Canadian food historians claim the butter tart’s certain influences from the Scottish Ecclefechan tart and early Québecois pie recipes made with maple syrup and maple sugar, as well as Southern recipes for pecan pie.  These reasons all make sense given our country’s history and the oral tradition of sharing recipes.  The main difference with the butter tart seems to be the individual serving size.  Additionally, butter tarts are runnier than pecan pie given the lack of cornstarch.

The earliest published recipe for the butter tart is from Barrie, Ontario, from 1900 in the Women’s Auxiliary of the Royal Victoria Hospital Cookbook, attributed to one Mrs. Malcolm (Mary) MacLeod.  Since my mother’s Aunt Marion was part of the auxiliary in Barrie in the post-war era, the written recipe here, in my mother’s hand, naturally resembles it.

These tarts were a precious part of my childhood at family gatherings but contained many (to me) vile raisins that I would meticulously remove one by one, wiping my hands on my clothes.  For my wedding in 2008, since I am not fond of cake and my husband adores my mother’s version, I asked my mother to make dozens of mini butter tarts for my guests.  Some of the tarts were even made sans raisins just for me, making it easier to keep my dress free of the gooey filling.  My stance on raisins has since softened.  And if the trend of butter tart wedding cakes ever takes off, you know where it began.

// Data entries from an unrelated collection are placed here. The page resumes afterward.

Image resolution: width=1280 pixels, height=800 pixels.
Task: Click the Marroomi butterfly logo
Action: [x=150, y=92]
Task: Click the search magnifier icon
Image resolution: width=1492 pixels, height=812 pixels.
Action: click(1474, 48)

This recipe is classic, unfussy, and consistent but with a slightly loopy script. It’s sweet, and it has that nothing-extraneous Scottishness about it that I rely on.  It’s my mum in pastry form.

My mum, a retired nurse, mailed me the original recipe to use for this piece, but I also have the email she sent me years ago when she transcribed it.  Her recipe for the pastry dough (pate brisee) isn’t written down because it’s burned into her memory, and is also used for her amazing apple pies and much-beloved tourtière.   

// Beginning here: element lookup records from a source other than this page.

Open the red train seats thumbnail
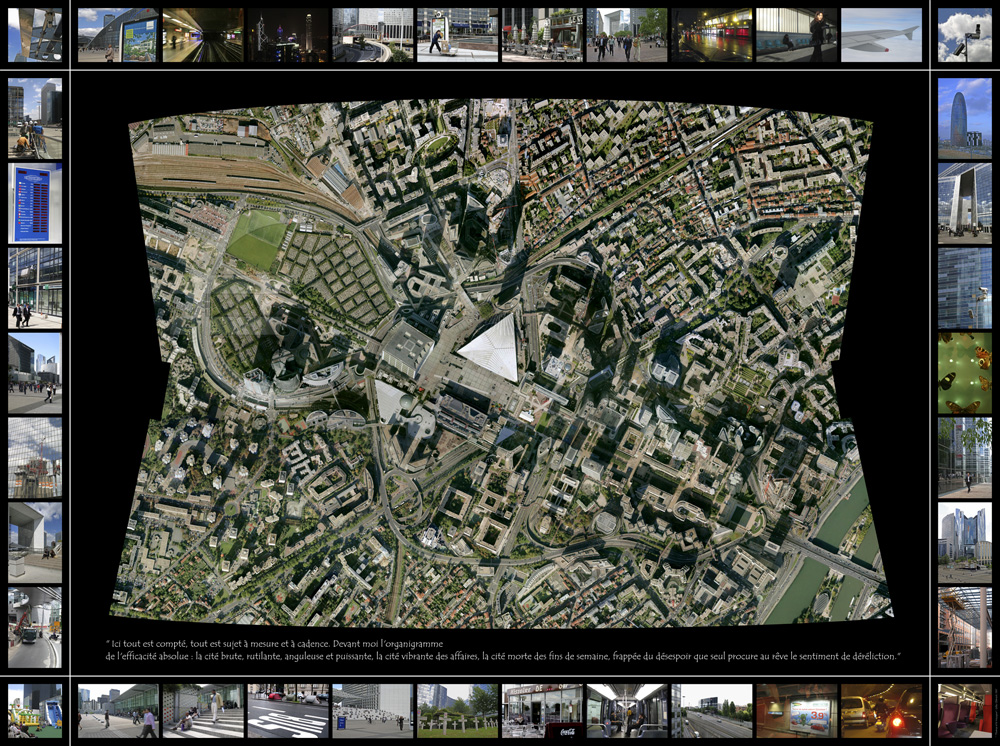Screen dimensions: 1000x746 965,710
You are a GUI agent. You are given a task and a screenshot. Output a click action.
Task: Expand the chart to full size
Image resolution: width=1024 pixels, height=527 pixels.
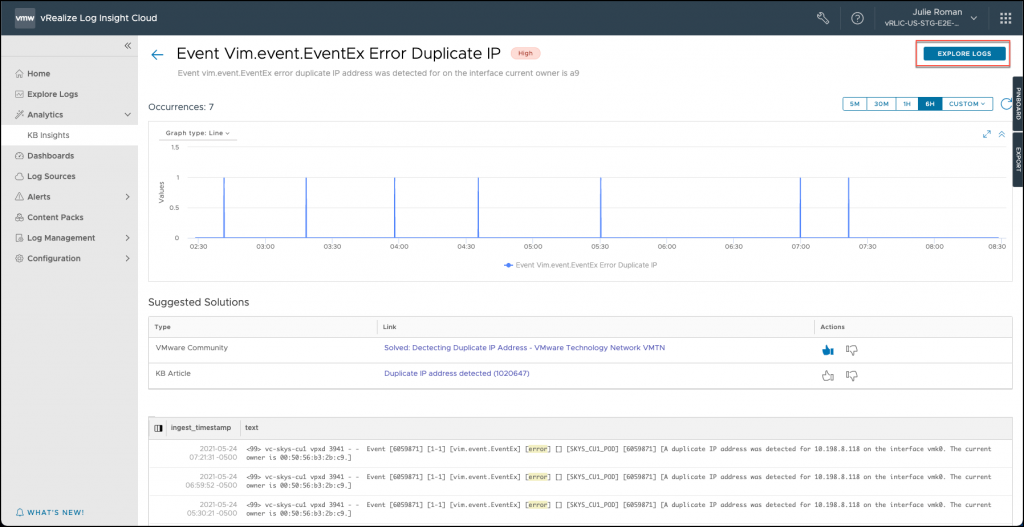(987, 134)
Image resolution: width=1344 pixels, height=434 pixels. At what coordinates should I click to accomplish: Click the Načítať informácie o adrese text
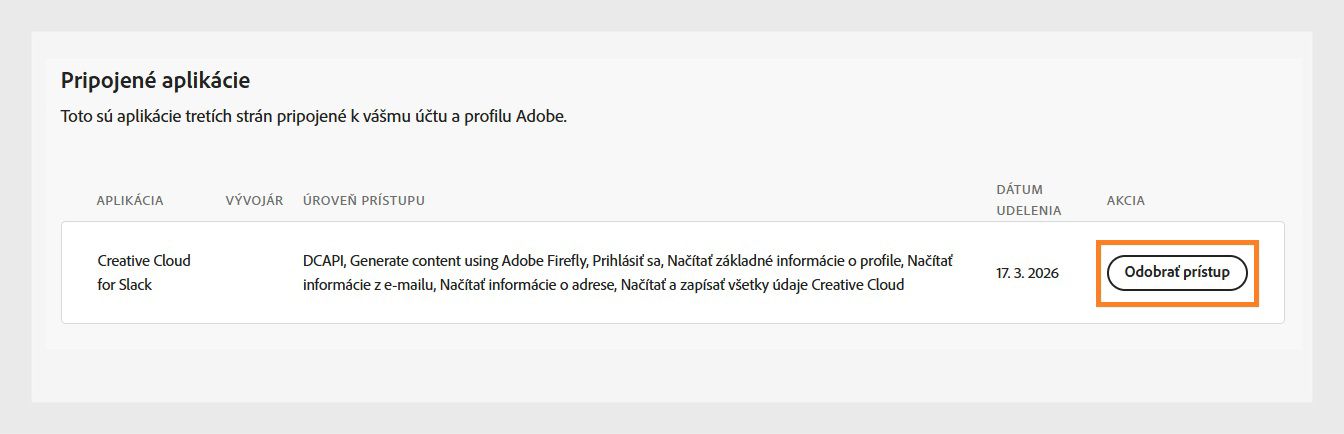527,285
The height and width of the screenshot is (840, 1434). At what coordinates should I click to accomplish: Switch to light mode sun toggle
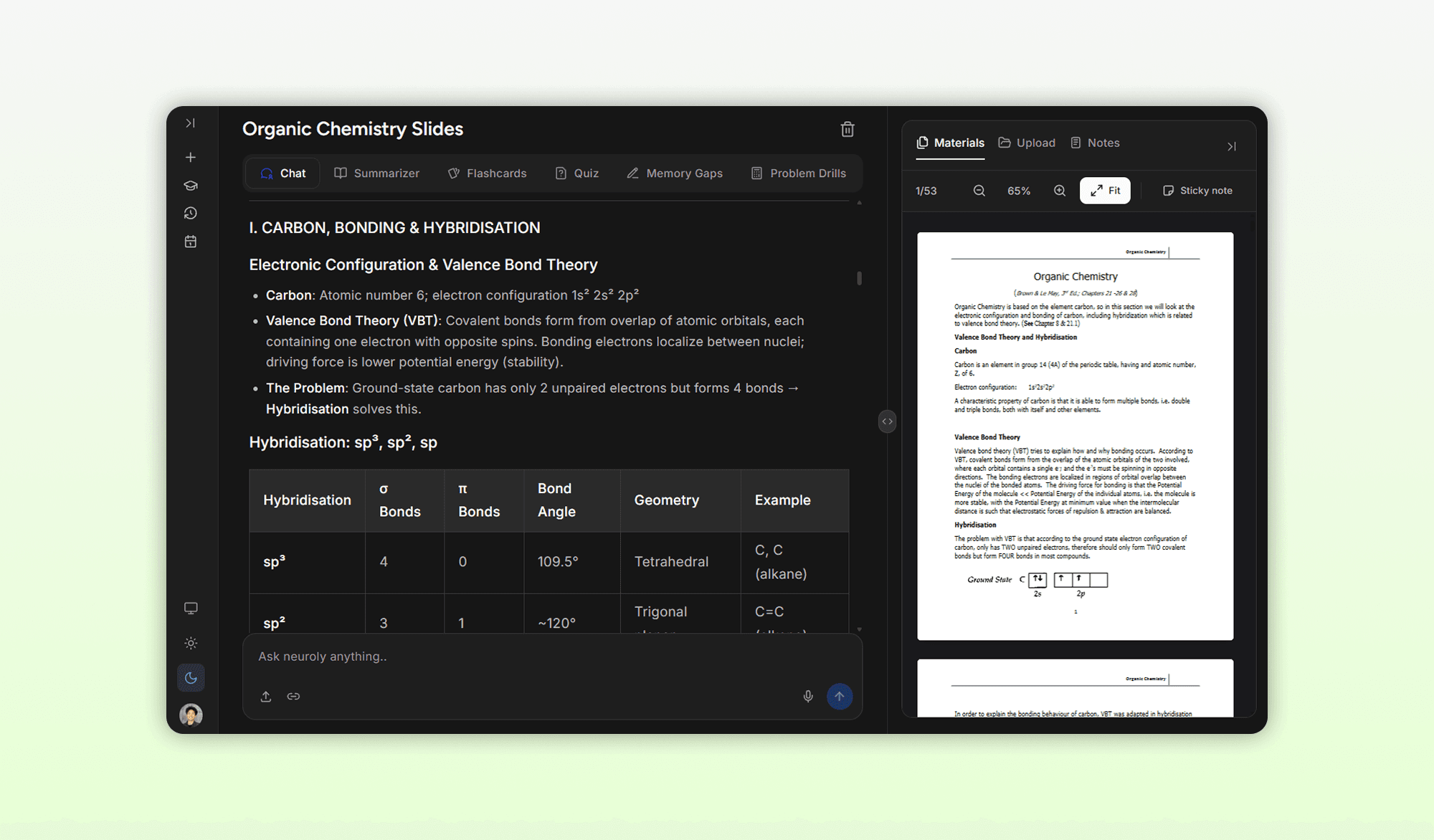(x=191, y=643)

Butter tarts have become big tourist draws.  We have a Butter Tart Tour in the Kawarthas area near where my mum grew up, and a Butter Tart Trail near the city of Guelph.  Ontario’s Best Butter Tart Festival and Contest is held in Midland, Ontario, annually.  Whether you add raisins or not, walnuts or pecans, nobody can really agree.  Maple bacon versions and some containing coconut are popular variations on the traditional.  Since I am a purist, I prefer mine with walnuts since pecans are not native to Canada, and would not have been cheap or easy to find here 100 years ago. 

Happy Canada Day!

Butter Tarts (yields 12 tarts)

Note:  You can use your own pastry dough recipe or purchase pie crusts.

 Ingredients

Pastry for 2 pie crusts
2 eggs
1 cup packed brown sugar
1 tsp vanilla
1 Tbsp white vinegar
½ cup melted butter
¾ cup raisins
¾ cup chopped walnuts

Directions

1. Set oven to 400 degrees F.
2. Grease 12 – 3” pie pans (muffin tins)
3. Roll pastry and place in pans
4. In a large bowl, beat eggs. Beat in brown sugar. Stir in vanilla and vinegar. Mix well and stir in melted butter. Fold in raisins and walnuts.
5. Spoon mixture into pans. Place pan on cookie sheet.
6. Bake for 10 minutes then reduce to 350 and bake for another 25-30 minutes. Let cool.